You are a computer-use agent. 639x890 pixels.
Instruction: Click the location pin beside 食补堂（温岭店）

--

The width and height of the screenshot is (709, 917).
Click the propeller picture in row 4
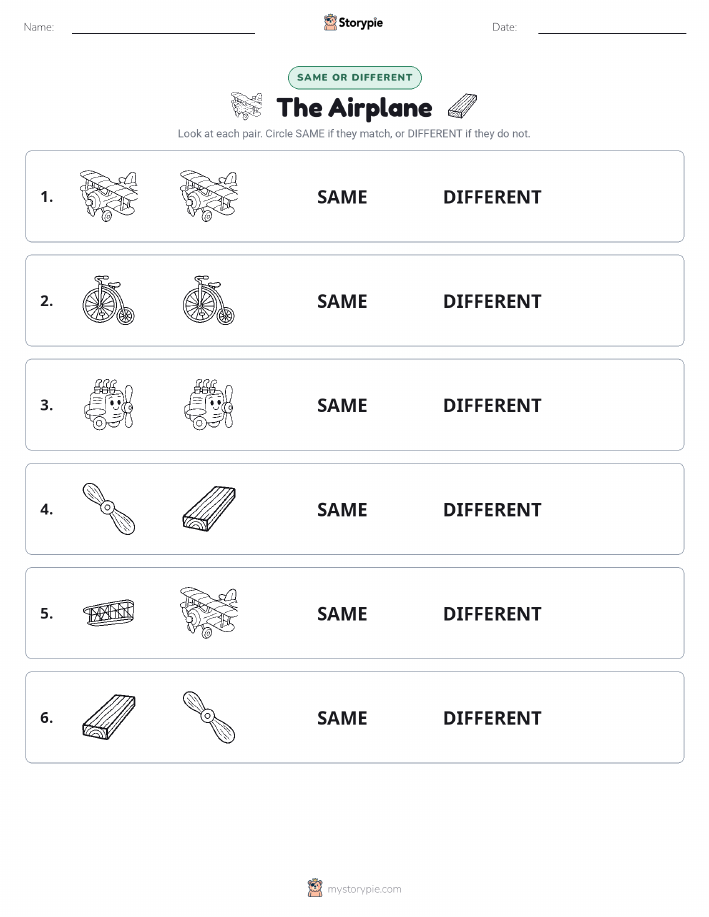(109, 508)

_Required work_: Reproduce verbatim the lines above, from the line with "You are a computer-use agent. 639x890 pixels." through the line with "Instruction: Click the".

_Written reply_:
You are a computer-use agent. 639x890 pixels.
Instruction: Click the location pin beside 食补堂（温岭店）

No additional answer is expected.